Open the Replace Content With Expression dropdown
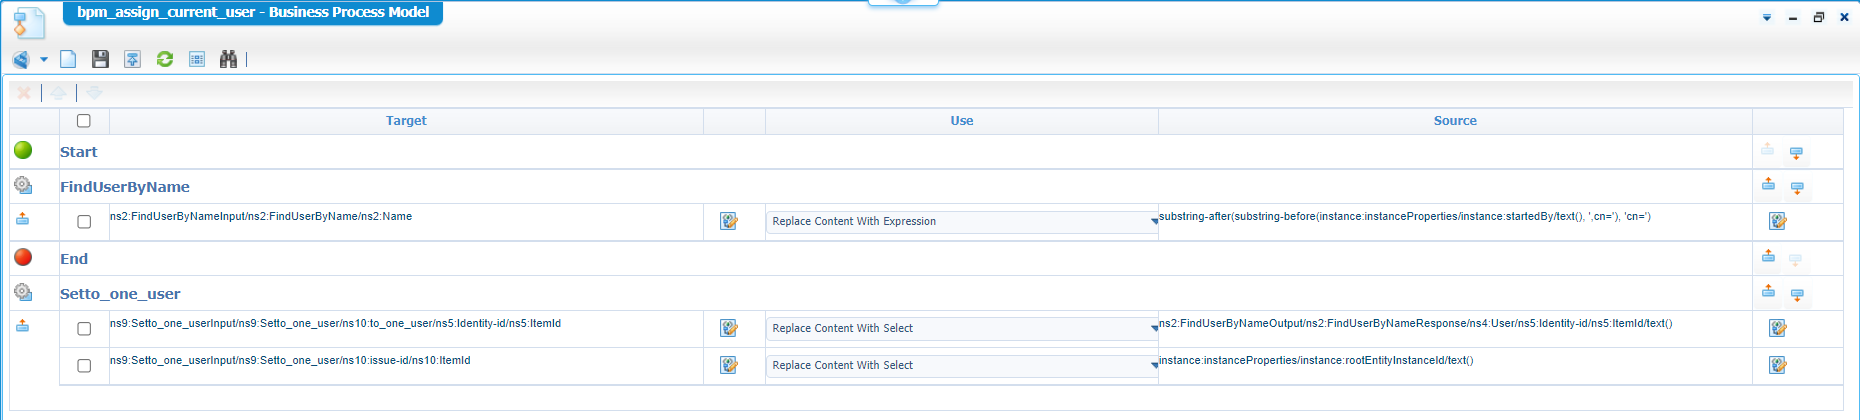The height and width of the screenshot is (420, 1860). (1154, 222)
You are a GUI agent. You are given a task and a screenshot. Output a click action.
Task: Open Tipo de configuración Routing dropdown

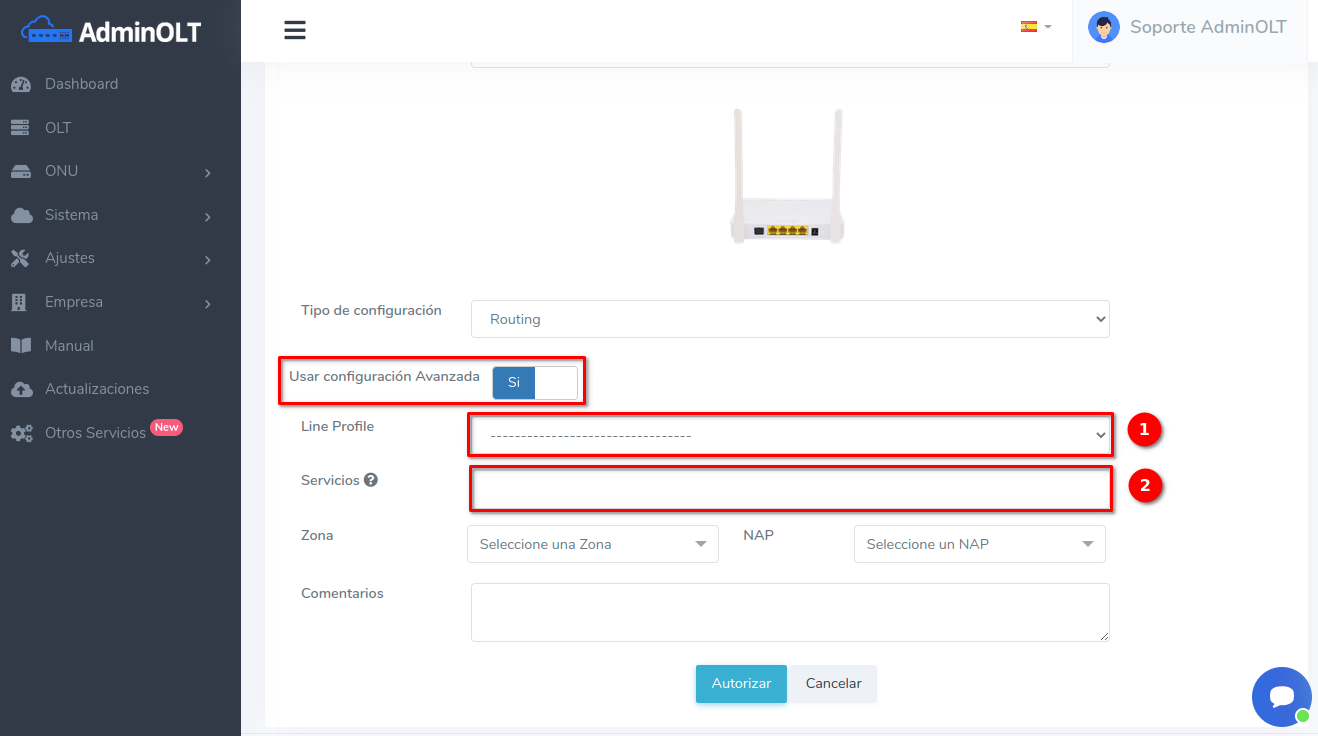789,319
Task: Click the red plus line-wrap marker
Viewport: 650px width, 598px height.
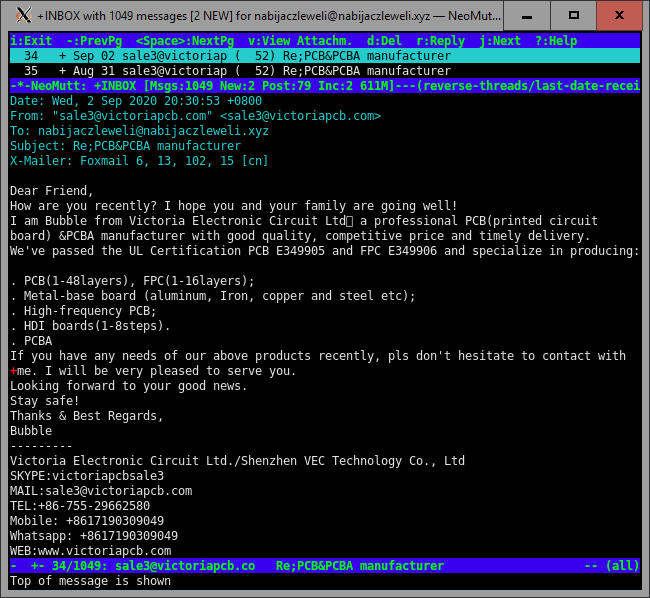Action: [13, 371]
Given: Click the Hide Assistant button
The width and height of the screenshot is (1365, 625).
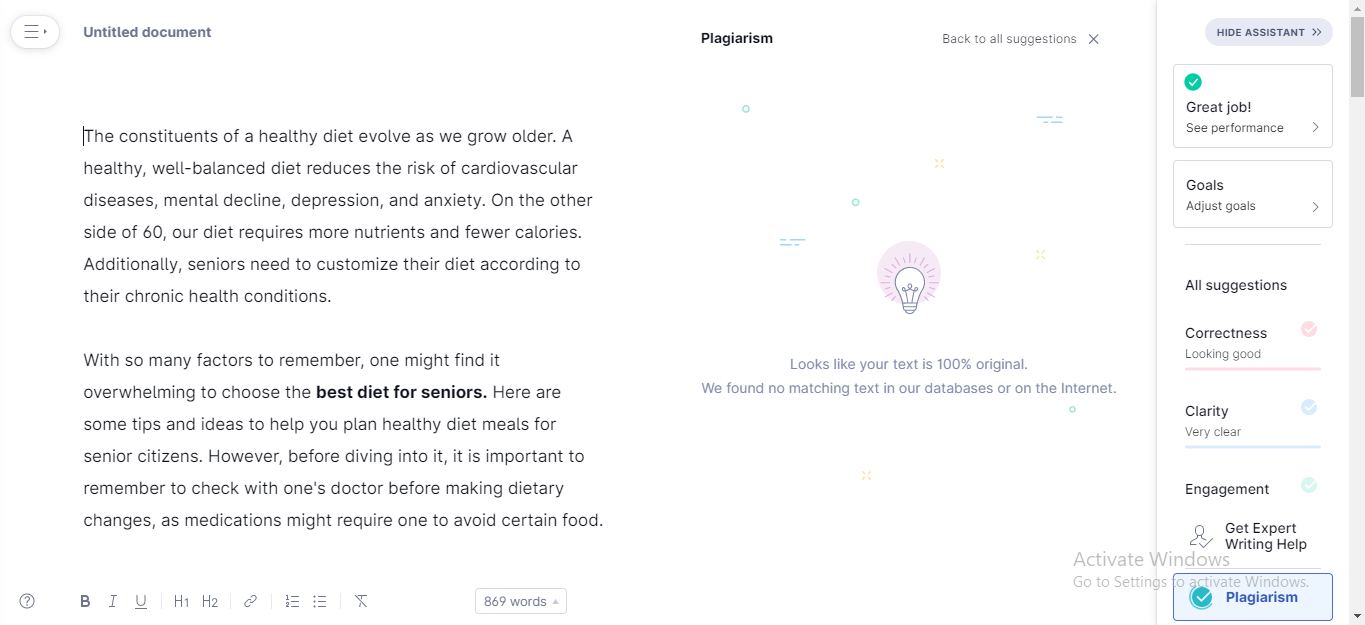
**********
• EXERCISE
Please revise these entries, replacing every "dropdown" with "menu" and keeping everything else the same. Leave the pictures out of your answer.

• SOLUTION TO THE EXERCISE
Open the Replace Content With Expression menu
The height and width of the screenshot is (420, 1860). (1154, 222)
You are a GUI agent. You are given a task and a screenshot. Output a click action.
Task: Open Tipo de configuración Routing menu

789,319
Task: Click the red plus line-wrap marker
Viewport: 650px width, 598px height.
Action: [13, 371]
Given: Click the Hide Assistant button
The width and height of the screenshot is (1365, 625).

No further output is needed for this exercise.